Texte intégral
RTL : Au moment où vous redevenez président de l’Assemblée nationale, quelle ambition avez-vous pour les députés ?
Laurent Fabius : Préparer l’Assemblée nationale de l’an 2000. C’est le fond et c’est à cela que je vais faire tendre tous mes efforts.
RTL : Concrètement ?
Laurent Fabius : Concrètement, cela veut dire cinq changements. Premièrement, plus de femmes. C’est commencé mais il va falloir aller plus loin. Plus de femmes à l’Assemblée mais aussi plus de femmes dans l’ensemble des fonctions électives. Deuxièmement, moins de cumul de fonctions. Dans la ligne de ce que nous avons déclaré dans la campagne électorale, il va falloir prendre des dispositions pour qu’on ne puisse plus cumuler des mandats importants.
RTL : Vous allez rester maire du Grand-Quevilly ?

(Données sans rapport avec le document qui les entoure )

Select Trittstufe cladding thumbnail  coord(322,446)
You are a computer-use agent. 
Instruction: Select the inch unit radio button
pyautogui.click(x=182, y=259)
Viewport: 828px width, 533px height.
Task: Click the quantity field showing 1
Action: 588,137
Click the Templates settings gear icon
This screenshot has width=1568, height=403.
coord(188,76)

Laurent Fabius : Si c’est autorisé par la nouvelle législation, oui. Sinon, je me plierai bien sûr à la nouvelle loi. Troisièmement, plus d’initiative venant des parlementaires. C’est quelque chose que l’on dénonce depuis très longtemps, les parlementaires sont bridés dans leurs initiatives, il faut donc ouvrir des créneaux pour que la loi puisse venir d’eux. Quatrièmement, un meilleur contrôle et cela joue pour tous les parlementaires, y compris bien sûr ceux de l’opposition, pour faire en sorte qu’ils puissent déposer des commissions d’enquête, que la Cour des comptes joue son rôle, etc. Cinquièmement, davantage d’ouverture aux citoyens en faisant jouer en particulier les nouvelles technologies. Si on fait cela, à savoir plus de femmes, moins de cumul, plus d’initiative parlementaire, un meilleur contrôle et plus d’ouverture, on aura une Assemblée nationale qui remplira vraiment son rôle par rapport au siècle qui vient.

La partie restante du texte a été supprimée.